[GOALS]
a) In the forum post about DGL benchmarking, rewrite the portion starting at "On the other" and ending at "agree with each other.", changing "NvProf" to "Nsight Systems".
b) List every time value in the DGL benchmarking post that is written in milliseconds ("ms") with a number.
c) Summarize the DGL benchmarking post in two sentences.

[GIVEN PASSAGE]
──────────────────────────────
I try to do some benchmarking of the SDDMM operator in DGL on GPU and CPU. However, I observe some inconsistency between the data transfer time measurement done in pytorch (DGL use pytorch as backend) and NvProf. (data transfer time between host/cpu and devices/gpu)
Here is the problem: Based on the python measurement, the Host to Device transfer time should be 123.78ms. (transfer graph)+672.80ms(transfer feature vector). However, the time reported by NvProf suggest the Host to Device data transfer time is 672.59ms, which is the total time for Host to Device data transfer time even it consists of three calls. Obviously, the graph transfer time is not accounted. I did some followup study. It seems the graph transfer time is about several ms, which is shorter than the time reported in python measurement.
On the other hand, the Device to Host data seems align with each other. The measurement done in python suggest the time is 1784.44ms + 7.0600ms. The NvProf report it as 1.78915s, which is the total time for Host to Device data transfer time even it consists of three calls. It seems both methods agree with each other.
──────────────────────────────
[DATA EXTRACT]
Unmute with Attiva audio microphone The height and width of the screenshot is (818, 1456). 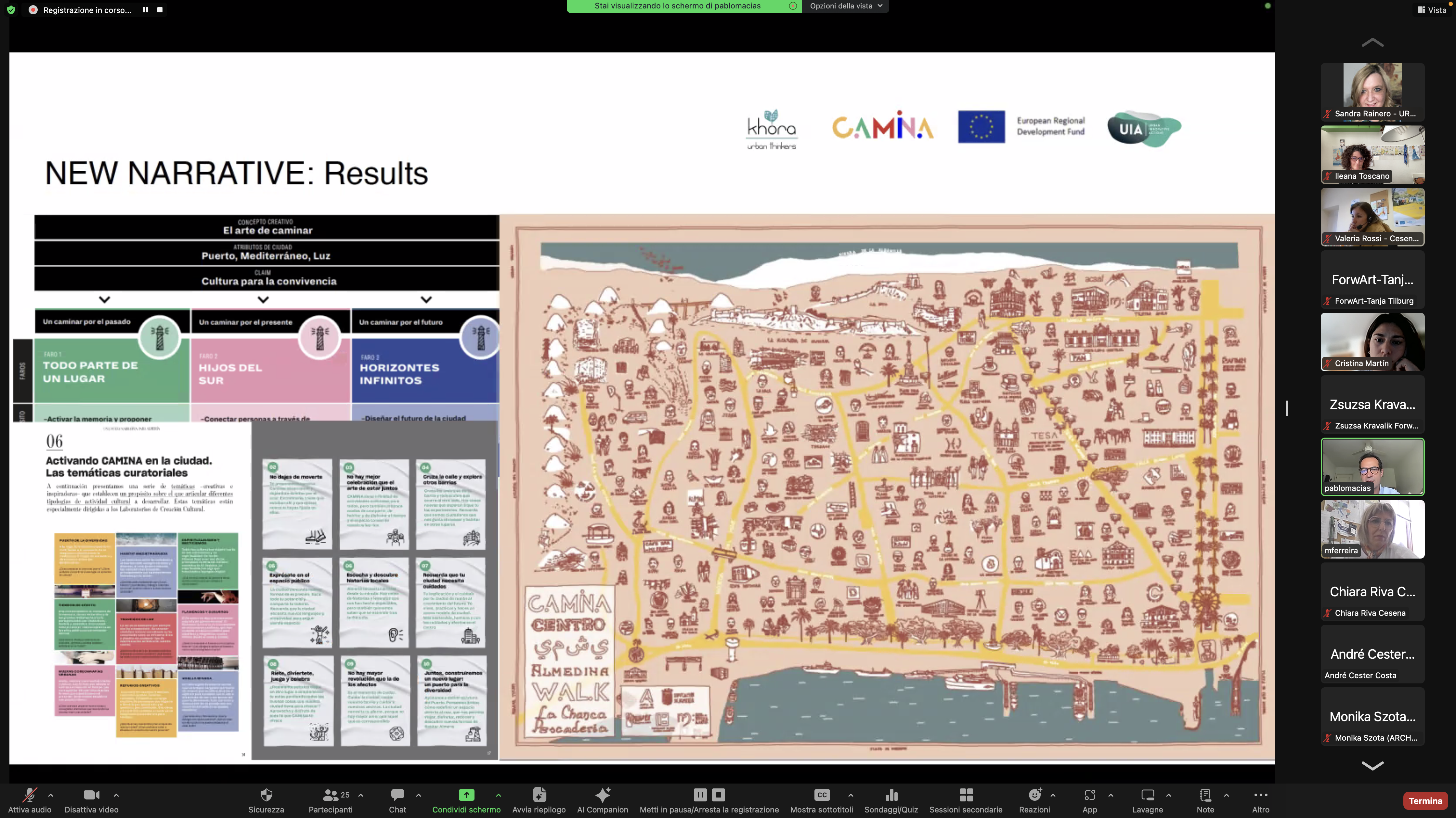pyautogui.click(x=29, y=795)
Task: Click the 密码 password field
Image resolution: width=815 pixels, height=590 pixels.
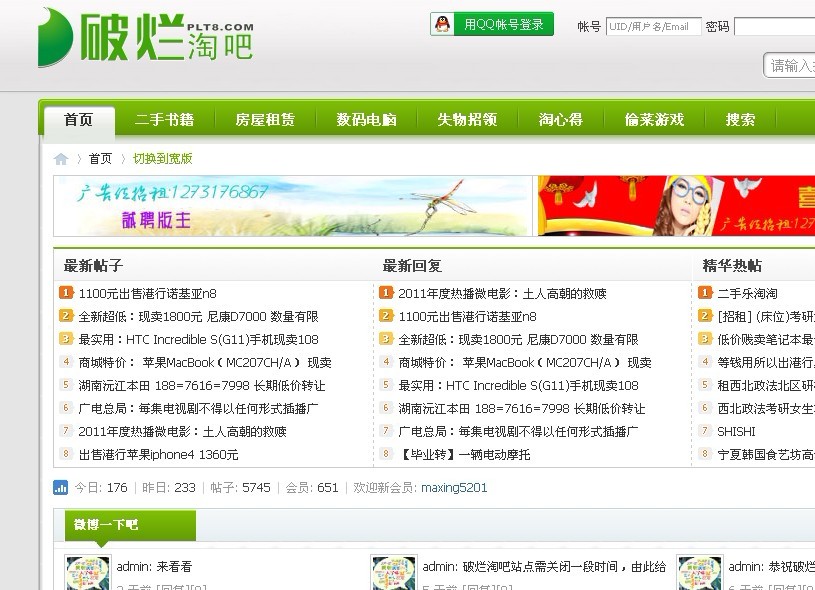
──────────────────────────────
[TASK-BY-TASK ANSWERS]
a)
On the other hand, the Device to Host data seems align with each other. The measurement done in python suggest the time is 1784.44ms + 7.0600ms. The Nsight Systems report it as 1.78915s, which is the total time for Host to Device data transfer time even it consists of three calls. It seems both methods agree with each other.

b)
123.78ms
672.80ms
672.59ms
1784.44ms
7.0600ms

c) The post compares data transfer times for DGL's SDDMM operator as measured in Python with PyTorch and as reported by NvProf. For Host to Device transfers, NvProf's 672.59ms leaves out the 123.78ms graph transfer that the Python measurement shows, while for Device to Host transfers the two methods agree.